Gedenkstein für die Opfer einer Seeschlacht
Die St.-Nicolai-Kirche wurde 1959 gebaut und steht seit 1989 unter Denkmalschutz. An den Mauern, die den Friedhof umgeben, liegen alte Grabsteine. Jene, die vor dem Zweiten Weltkrieg entstanden. Ein englischer Fliegerangriff zerstörte 1945 die Insel fast völlig und damit auch den früheren Gottesacker. Zuordnen könne man die Stelen nicht mehr, doch man wolle sie auch weiterhin auf dem Gräberfeld haben. Im Inneren der Kirche sind wertvolle Ausstattungsstücke zu sehen: Schiffsmodelle, ein Jerusalemleuchter. Nikolaus ist der Kirchen- und Inselpatron von Helgoland. Auf dem Siegel, das die Kirche immer noch benutzt, ist er mit drei Fischen auf der Weste abgebildet.
Ein Brauch auf der Insel sieht vor, beim Tod eines Einwohners die Kirchenglocken läuten zu lassen. Die als Ringeln bezeichnete Tradition wird von einem Verwandten des Verstorbenen veranlasst. Außerdem wird am Tag der Beisetzung die Inselflagge am Rathaus auf Halbmast gesetzt. Doch es gibt noch weitere, ganz besondere Gewohnheiten auf Deät Lun, wie die Insel auf Helgoländisch heißt.
Vor einer Taufe versammeln sich Kinder in Inseltracht zu einem Taufumzug. Mit dem Täufling an der Spitze tragen sie silberne Becher mit Wasser in die Kirche und füllen damit das Taufbecken. Danach geht es zurück ins Haus des Täuflings zu Butterkuchen und gekochtem Rotwein. Später wird gemeinsam gespielt. Jedes Neujahr, dem „Wenskedai", treffen sich vormittags die Kinder und nachmittags die Männer und die unverheirateten Frauen, um den verheirateten Inselbewohnerinnen ihre Aufwartung zu machen und mit den helgoländischen Worten „ik wenske di en freeliges Naidjooar, Sinhait, Glik en Seägen en dat‘ et di altids wel gung mai" ein glückliches neues Jahr zu wünschen.

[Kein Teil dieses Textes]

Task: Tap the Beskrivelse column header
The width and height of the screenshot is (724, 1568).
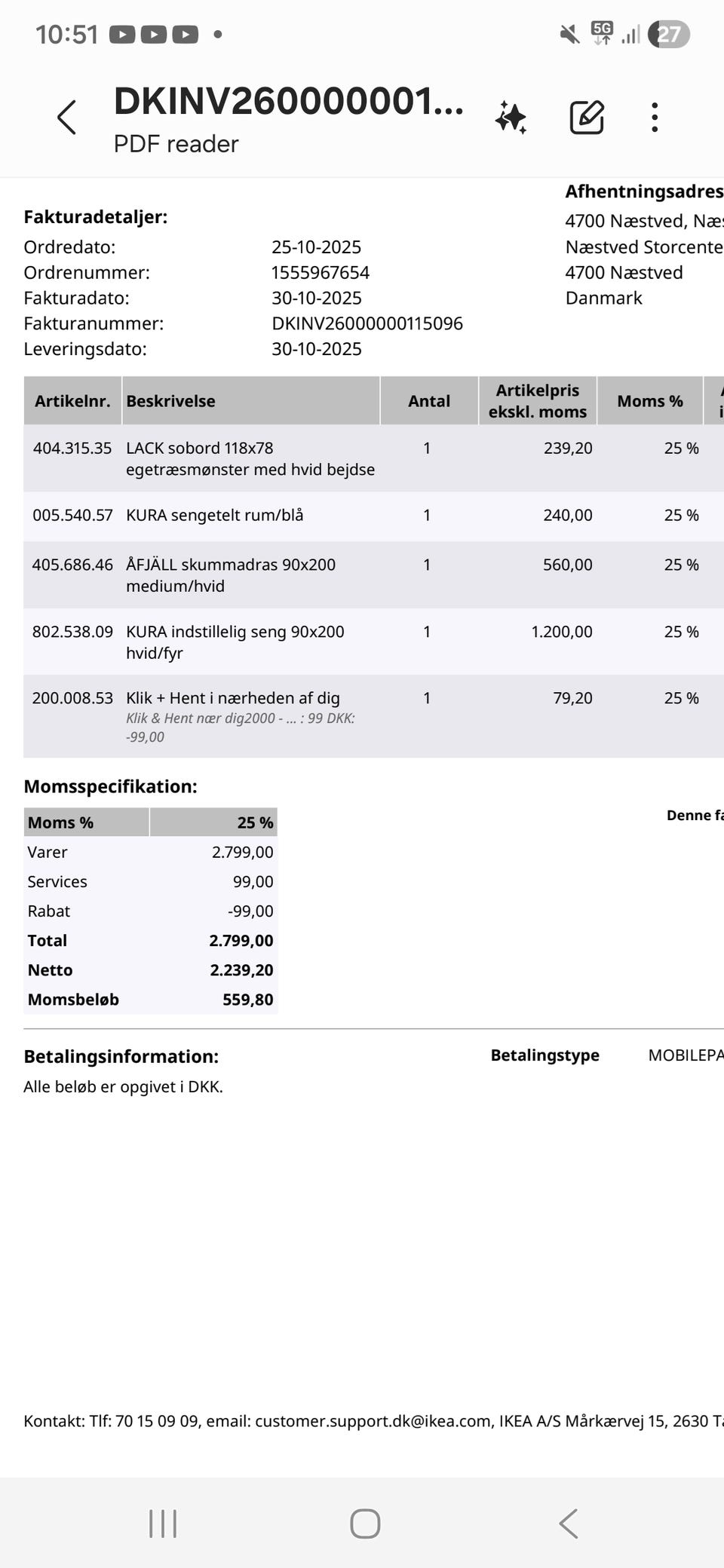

Nach zehn Minuten mit dem Motorschiff erreicht man „Die Düne", Helgolands Naturschutzgebiet. Ein paar bunte Ferienhäuser erinnern an Astrid Lindgrens Bullerbü, außerdem gibt es Schlafstrandkörbe, einen winzigen Flugplatz und lange Strände, wo sich Robben und Seehunde im Sand aalen. Der Naturlehrpfad führt den Besucher zu einem ganz besonderen Kleinod: dem „Friedhof der Namenlosen". Der Blick schweift über die Gedenksteine und schlichten Holzkreuze hinaus aufs offene Meer. Die Friedhofsglocke darf jeder läuten. Aber nur einmal, um die Ruhe der Toten nicht zu stören. Vermutungen legen nahe, dass der Friedhof im 19. Jahrhundert für aus der See angespülte Tote, die nicht identifiziert werden konnten, angelegt wurde. Ein Gedenkstein erinnert an die Opfer der Seeschlacht von 1864 zwischen Preußen, Österreich und Dänemark. Pamela Hansen hält auch hier Open-Air-Gottesdienste an Pfingsten und sommerliche Abendandachten ab. Sehr feierlich sei das jedesmal, inmitten der Dünen und mit dem Meer als Kulisse.
Die Magie von Helgoland lässt sich nur unvollständig in Worte fassen. Ist es die reine Luft, das saubere Meer, der 61 Meter hohe Sandsteinfelsen mit seiner Langen Anna oder sind es die an das Kliff peitschenden Wellen? Jeder Besucher wird eine andere Geschichte erzählen können. Gemein wird allen Erzählungen nur sein, dass keine andere Insel mit Helgoland vergleichbar ist.